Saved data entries
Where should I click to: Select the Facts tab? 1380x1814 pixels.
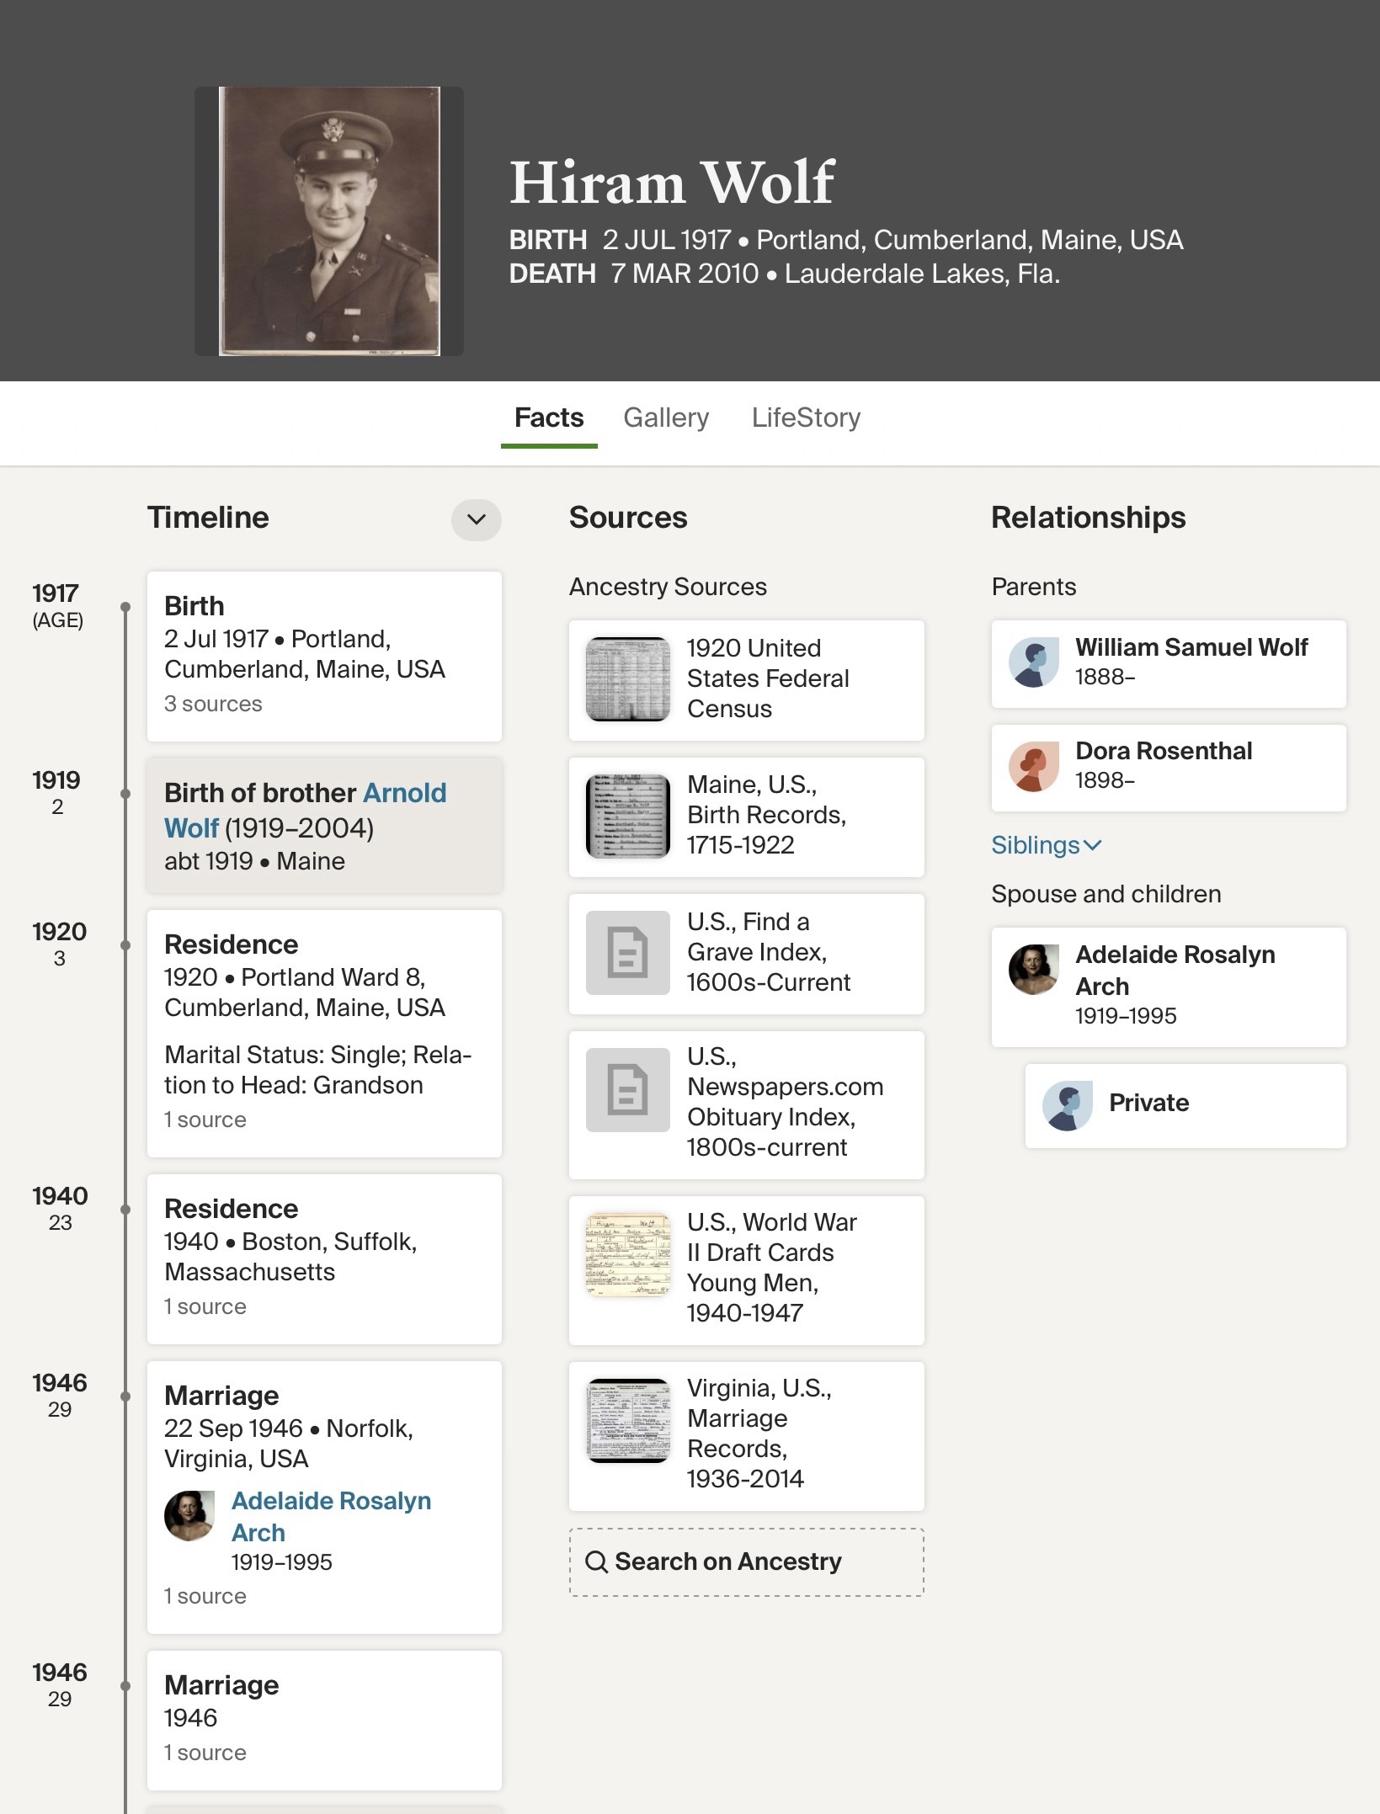(x=549, y=418)
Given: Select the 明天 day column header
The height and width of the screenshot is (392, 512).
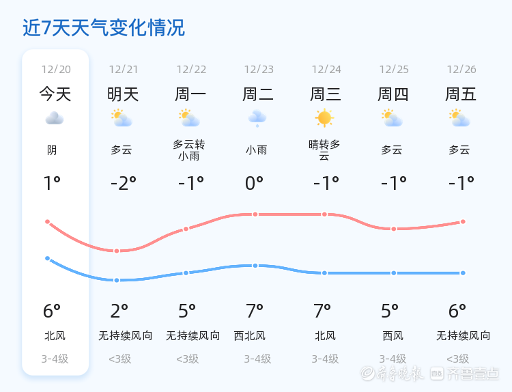Looking at the screenshot, I should (x=123, y=94).
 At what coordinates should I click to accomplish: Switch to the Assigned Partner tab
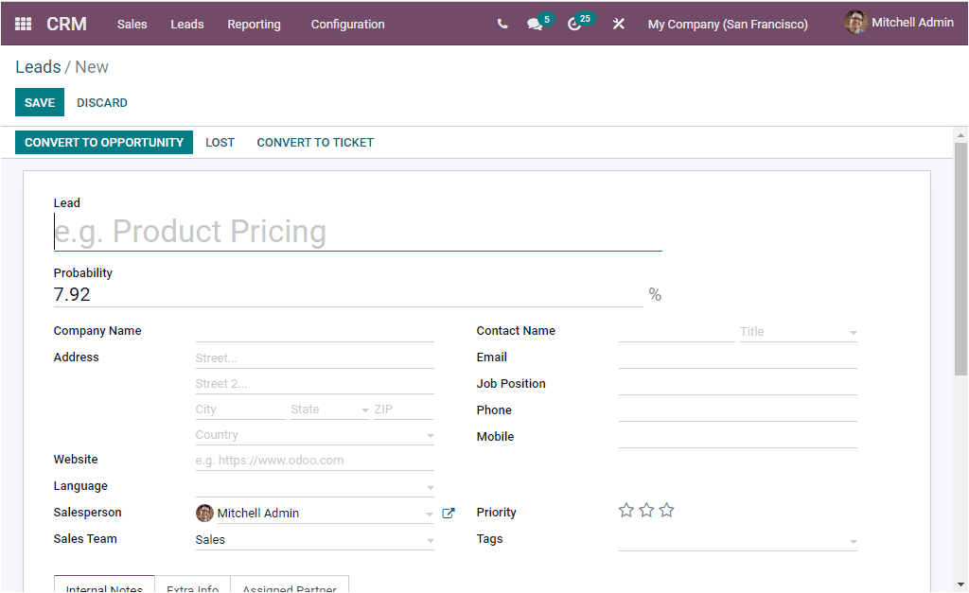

◆ **Exercise goal**: Without the pictures, print all of the records exactly.

◆ **Solution to this problem**:
Where should I click to: Select the Facts tab? 1380x1814 pixels.
(x=549, y=418)
Given: Select the 明天 day column header
The height and width of the screenshot is (392, 512).
Looking at the screenshot, I should (x=123, y=94).
 At what coordinates should I click to accomplish: Switch to the Assigned Partner tab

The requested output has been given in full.